Comme dans La 628-E8, le véritable héros de ce roman-fable n’est pas un homme : c’est le propre chien éponyme de Mirbeau, Dingo, mort en et devenu figure mythique, qui est placé au centre du récit et par le truchement duquel le romancier, devenu vieux et incapable de poursuivre ses grands combats esthétiques et politiques, exprime sa révolte, son dégoût et sa soif de liberté. Il renoue ainsi avec l’héritage des philosophes cyniques grecs, qui recouraient à la « falsification » des valeurs sociales et à leur transgression pour mieux en démontrer l’absurdité[1].
Une œuvre ambiguë
Il se garde bien pour autant de tomber dans les illusions du rousseauisme et de faire de son chien Dingo un modèle. Car ce sympathique animal, qui a été dûment dénaturé par les hommes et qui en meurt, n’en est pas moins resté un prédateur sanguinaire, qui obéit à l’universelle « loi du meurtre » régissant la nature aussi bien que les sociétés humaines (voir Le Jardin des supplices).

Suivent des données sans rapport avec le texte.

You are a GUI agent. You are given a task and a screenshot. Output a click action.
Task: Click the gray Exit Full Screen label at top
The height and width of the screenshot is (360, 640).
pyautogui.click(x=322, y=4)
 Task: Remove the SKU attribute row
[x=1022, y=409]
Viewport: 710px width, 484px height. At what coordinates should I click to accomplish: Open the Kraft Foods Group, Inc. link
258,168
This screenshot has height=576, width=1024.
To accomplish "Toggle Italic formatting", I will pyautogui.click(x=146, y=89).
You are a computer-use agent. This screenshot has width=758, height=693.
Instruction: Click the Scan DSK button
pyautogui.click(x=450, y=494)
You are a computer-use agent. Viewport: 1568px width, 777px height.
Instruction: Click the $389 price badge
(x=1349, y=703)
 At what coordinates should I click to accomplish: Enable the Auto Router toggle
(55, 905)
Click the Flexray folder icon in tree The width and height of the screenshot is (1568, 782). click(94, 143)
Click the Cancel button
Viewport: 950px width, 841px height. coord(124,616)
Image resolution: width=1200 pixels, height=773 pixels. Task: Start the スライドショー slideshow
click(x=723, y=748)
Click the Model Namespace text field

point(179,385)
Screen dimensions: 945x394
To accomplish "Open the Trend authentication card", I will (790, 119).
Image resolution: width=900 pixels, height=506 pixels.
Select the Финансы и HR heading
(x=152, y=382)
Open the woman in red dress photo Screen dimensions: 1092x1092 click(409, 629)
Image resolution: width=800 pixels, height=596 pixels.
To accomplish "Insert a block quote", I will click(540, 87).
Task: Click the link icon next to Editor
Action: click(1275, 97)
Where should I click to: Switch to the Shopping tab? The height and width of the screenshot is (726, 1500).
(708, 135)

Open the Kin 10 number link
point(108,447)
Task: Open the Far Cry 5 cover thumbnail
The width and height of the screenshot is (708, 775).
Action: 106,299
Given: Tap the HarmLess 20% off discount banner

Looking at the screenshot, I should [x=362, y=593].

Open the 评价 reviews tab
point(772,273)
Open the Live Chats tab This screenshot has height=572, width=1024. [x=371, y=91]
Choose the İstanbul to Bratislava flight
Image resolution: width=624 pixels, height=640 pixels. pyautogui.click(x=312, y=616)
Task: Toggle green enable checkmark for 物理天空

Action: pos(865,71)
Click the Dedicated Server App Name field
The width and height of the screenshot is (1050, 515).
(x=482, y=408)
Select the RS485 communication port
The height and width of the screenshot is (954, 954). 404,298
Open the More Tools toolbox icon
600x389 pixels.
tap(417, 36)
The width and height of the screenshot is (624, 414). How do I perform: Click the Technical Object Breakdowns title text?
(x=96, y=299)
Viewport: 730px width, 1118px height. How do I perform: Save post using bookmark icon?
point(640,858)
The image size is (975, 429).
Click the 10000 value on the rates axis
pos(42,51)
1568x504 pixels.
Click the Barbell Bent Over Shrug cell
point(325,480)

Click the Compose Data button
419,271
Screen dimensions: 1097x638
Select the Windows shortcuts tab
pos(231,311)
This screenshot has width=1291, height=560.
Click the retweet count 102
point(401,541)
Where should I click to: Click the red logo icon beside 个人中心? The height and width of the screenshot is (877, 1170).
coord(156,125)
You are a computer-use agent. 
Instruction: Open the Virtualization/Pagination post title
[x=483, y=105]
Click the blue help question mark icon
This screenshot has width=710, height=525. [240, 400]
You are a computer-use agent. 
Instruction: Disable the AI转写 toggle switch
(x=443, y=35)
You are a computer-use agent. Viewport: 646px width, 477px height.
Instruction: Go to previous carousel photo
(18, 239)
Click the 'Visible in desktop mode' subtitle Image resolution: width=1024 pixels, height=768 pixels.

Entre autofiction et galéjade
Comme dans La 628-E8, Mirbeau recourt à une espèce d’autofiction avant la lettre : il se met lui-même en scène, mais en tant que personnage de fiction, qui présente bien des différences avec l’auteur réel dont le nom figure sur la couverture, de sorte que le lecteur n’est pas toujours en mesure de faire le départ entre le vécu et ce qui relève de la caricature, voire de la galéjade[2].
Mirbeau contribue ainsi à renouveler le genre romanesque et à rompre une nouvelle fois avec les présupposés du roman réaliste.